REQUIREMENT
Pull out every line in the rows below that contains the word "should", and copy each of those lines in full. Case counts.

========================================

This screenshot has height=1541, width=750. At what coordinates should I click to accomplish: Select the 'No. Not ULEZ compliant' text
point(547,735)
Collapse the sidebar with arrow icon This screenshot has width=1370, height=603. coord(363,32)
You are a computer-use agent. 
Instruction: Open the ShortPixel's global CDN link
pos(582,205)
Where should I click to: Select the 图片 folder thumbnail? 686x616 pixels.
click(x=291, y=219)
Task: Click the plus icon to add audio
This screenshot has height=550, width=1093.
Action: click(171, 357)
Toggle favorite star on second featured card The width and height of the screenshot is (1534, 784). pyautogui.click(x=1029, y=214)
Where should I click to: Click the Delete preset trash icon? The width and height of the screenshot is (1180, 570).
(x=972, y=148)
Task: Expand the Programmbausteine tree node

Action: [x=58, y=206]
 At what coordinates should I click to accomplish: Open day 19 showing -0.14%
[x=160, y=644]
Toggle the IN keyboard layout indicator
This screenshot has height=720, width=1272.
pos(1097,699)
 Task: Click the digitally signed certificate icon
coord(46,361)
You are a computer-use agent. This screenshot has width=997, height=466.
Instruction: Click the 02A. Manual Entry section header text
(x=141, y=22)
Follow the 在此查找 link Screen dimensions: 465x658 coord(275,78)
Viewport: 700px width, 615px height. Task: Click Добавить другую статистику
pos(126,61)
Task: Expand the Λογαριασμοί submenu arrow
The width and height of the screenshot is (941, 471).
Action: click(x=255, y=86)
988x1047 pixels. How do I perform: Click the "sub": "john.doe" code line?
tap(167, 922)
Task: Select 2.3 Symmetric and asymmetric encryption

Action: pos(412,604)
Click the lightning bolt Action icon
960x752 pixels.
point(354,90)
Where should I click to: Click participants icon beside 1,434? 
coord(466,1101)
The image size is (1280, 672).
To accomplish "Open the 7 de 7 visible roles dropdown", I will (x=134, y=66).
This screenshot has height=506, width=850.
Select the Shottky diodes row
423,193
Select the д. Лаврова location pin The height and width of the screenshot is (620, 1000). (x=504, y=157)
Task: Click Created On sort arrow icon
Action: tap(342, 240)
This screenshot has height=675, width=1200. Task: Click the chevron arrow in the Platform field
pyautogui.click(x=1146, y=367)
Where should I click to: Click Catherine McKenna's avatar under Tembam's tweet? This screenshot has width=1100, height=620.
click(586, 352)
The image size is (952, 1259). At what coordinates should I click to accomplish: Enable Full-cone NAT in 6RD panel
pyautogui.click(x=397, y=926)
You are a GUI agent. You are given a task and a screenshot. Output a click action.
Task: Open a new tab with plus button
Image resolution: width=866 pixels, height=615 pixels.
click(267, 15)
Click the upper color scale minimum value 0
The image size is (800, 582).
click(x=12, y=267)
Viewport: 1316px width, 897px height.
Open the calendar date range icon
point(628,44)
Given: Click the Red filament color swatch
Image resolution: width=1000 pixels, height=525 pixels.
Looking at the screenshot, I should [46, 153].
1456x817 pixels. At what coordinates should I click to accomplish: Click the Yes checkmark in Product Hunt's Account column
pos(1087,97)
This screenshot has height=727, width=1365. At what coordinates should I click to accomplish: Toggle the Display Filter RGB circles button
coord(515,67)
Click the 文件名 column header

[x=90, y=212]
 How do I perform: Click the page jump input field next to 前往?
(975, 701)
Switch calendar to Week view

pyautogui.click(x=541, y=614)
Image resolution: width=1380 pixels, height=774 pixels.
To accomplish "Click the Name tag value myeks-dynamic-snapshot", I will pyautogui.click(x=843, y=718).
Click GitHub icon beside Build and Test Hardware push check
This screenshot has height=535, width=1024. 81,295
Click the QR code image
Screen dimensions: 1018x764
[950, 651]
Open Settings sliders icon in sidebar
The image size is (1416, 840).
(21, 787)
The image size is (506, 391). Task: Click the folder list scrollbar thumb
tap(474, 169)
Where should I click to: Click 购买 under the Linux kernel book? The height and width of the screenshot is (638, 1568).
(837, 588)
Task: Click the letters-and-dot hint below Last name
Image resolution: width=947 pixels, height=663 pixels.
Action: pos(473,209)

========================================

TASK SOLUTION
This screenshot has height=1541, width=750. At what coordinates should I click to accomplish: Select the 'No. Not ULEZ compliant' text
Where should I click to: Select the 图片 folder thumbnail? 686x616 pixels.
Where should I click to: Click the Delete preset trash icon? The width and height of the screenshot is (1180, 570).
 At what coordinates should I click to accomplish: Open day 19 showing -0.14%
Where should I click to: Click participants icon beside 1,434? 
Where should I click to: Click Catherine McKenna's avatar under Tembam's tweet? This screenshot has width=1100, height=620.
The image size is (952, 1259). At what coordinates should I click to accomplish: Enable Full-cone NAT in 6RD panel
Looking at the screenshot, I should [46, 153].
1456x817 pixels. At what coordinates should I click to accomplish: Click the Yes checkmark in Product Hunt's Account column
This screenshot has height=727, width=1365. At what coordinates should I click to accomplish: Toggle the Display Filter RGB circles button
Where should I click to: Click 购买 under the Linux kernel book? The height and width of the screenshot is (638, 1568).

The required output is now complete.